I wish to enter my protest against recent development of the policy governing the guaranteeing of trade facilities. We have heard from both sides of the House criticisms of the recent proposals to grant guarantees in the case of the Kent coalfield, and in regard to developments in the iron and steel industries. In both those industries at the present time there is more capital and labour than can usefully be employed. I do not think it was intended that the credit of the country should be used for the purpose of giving preferential treatment in the raising of capital in the money market to competitive industries which will compete with existing home industries. I urge upon the Government the necessity in the future administration of this Act of consulting the employers and the workpeople's organisations before projects of this kind are entered upon. If they cannot see their way clear to alter the composition of the actual Committee, I feel sure that it would be for the benefit of the country and of the taxpayers if they would consult the representative organisations in the trade that are likely to be affected, as far as any new proposals are concerned.

It is with some apprehension that one agrees to the continuance of legislation of this kind, because of its effect upon our national finances in other directions. It was stated, I think, during the Debates in the early stages of this Bill, that our floating debt is something like £ 700,000,000, and that within the next four years loans will mature for something like £1,000,000,000. In so far as the machinery of this Act is used for the purpose of creating new gilt-edged securities in the money market, so far will it be a disadvantage to the finances of the State when they come to convert outstanding loans. If we are to have legis- lation of this kind in existence at all, it seems to me that the only justification for it is that it should meet exceptional circumstances and should not be invested in competitive home industries. I suggest that in the administration of the £5,000,000 which we are now voting by this Bill, the Government might pay particular attention to the establishment of new enterprises and new industries in the areas that are suffering from abnormal unemployment.

The problem of the necessitous areas is not altogether the same problem in each area. Each area has its own particular kind of problem. There is no doubt that in some of these areas the industries on which a large number of people have formerly relied for a livelihood have practically disappeared, any hope of resurrecting them is passed, and if the Government should use the national credit we are now creating for the purposes of dealing with abnormal unemployment in these areas by using this subsidy to start and attract new enterprises in these areas and alter the balance of employment and assist them to recover, that is the kind of use to which this Act may be put.

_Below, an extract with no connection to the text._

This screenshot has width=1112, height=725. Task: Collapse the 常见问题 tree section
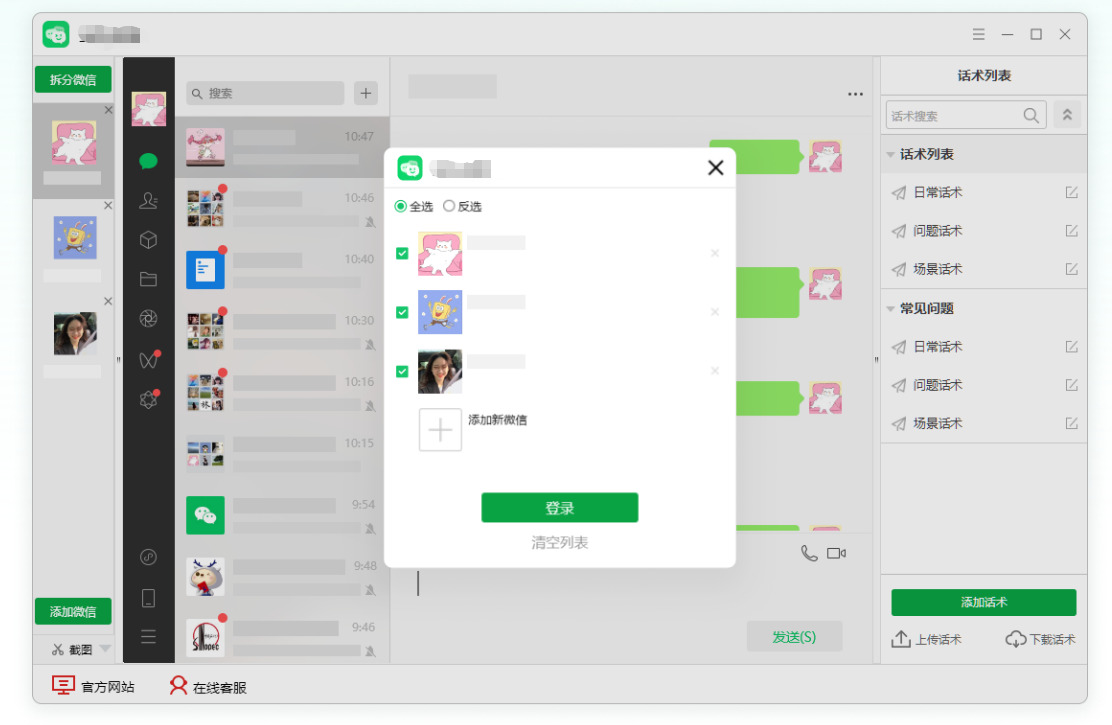click(x=890, y=309)
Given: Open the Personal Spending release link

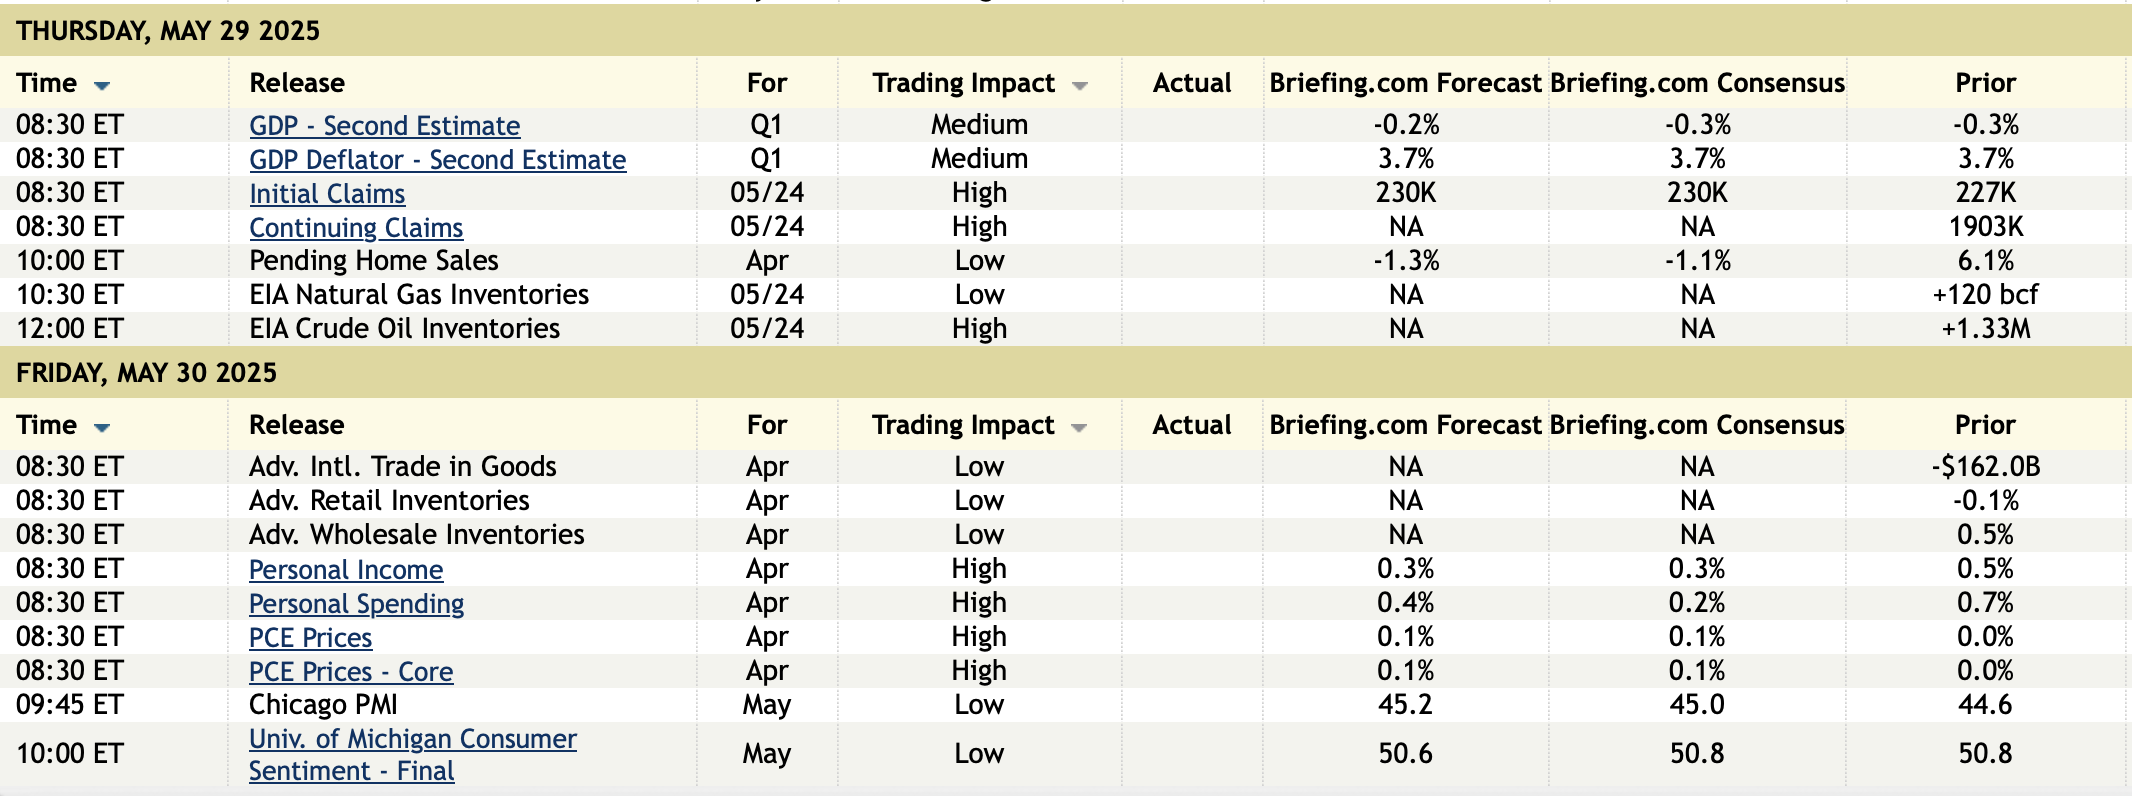Looking at the screenshot, I should pyautogui.click(x=356, y=604).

I want to take this opportunity of dealing a little more closely with an argument that has been used from the Government Benches by the Parliamentary Secretary to the Department of Overseas Trade and later by the President of the Board of Trade. During the course of the Debate on the 22nd February, in reply to requests that were made from this side of the House and, indeed, from the other side of the House as well, for a more sympathetic handling of the problem of Anglo-Russian trade, we were told by the Parliamentary Secretary that the export of Russian goods to Great Britain in 1924 was £20.000,000 and that Russia took from us £11,000,000. She had, therefore,£9,000,000 of credit with us. In 1925 Russia sent to the United Kingdom £25,000,000 worth and took from us £19,000,000, leaving themselves with a credit of £6,000,000. Therefore, in those two years, according to the Parliamentary Secretary, they had £15,000,000 at their disposal for purchases in Great Britain. The President of the Board of Trade, speaking in the House on 11th March, endorsed that point of view. I am not anxious to score debating points on this matter, but I do want to ascertain the real facts, because there is a great disparity between the facts as I have collected them and the statements made from the Government Bench, and I should be very glad if some explanation of this disparity could be given.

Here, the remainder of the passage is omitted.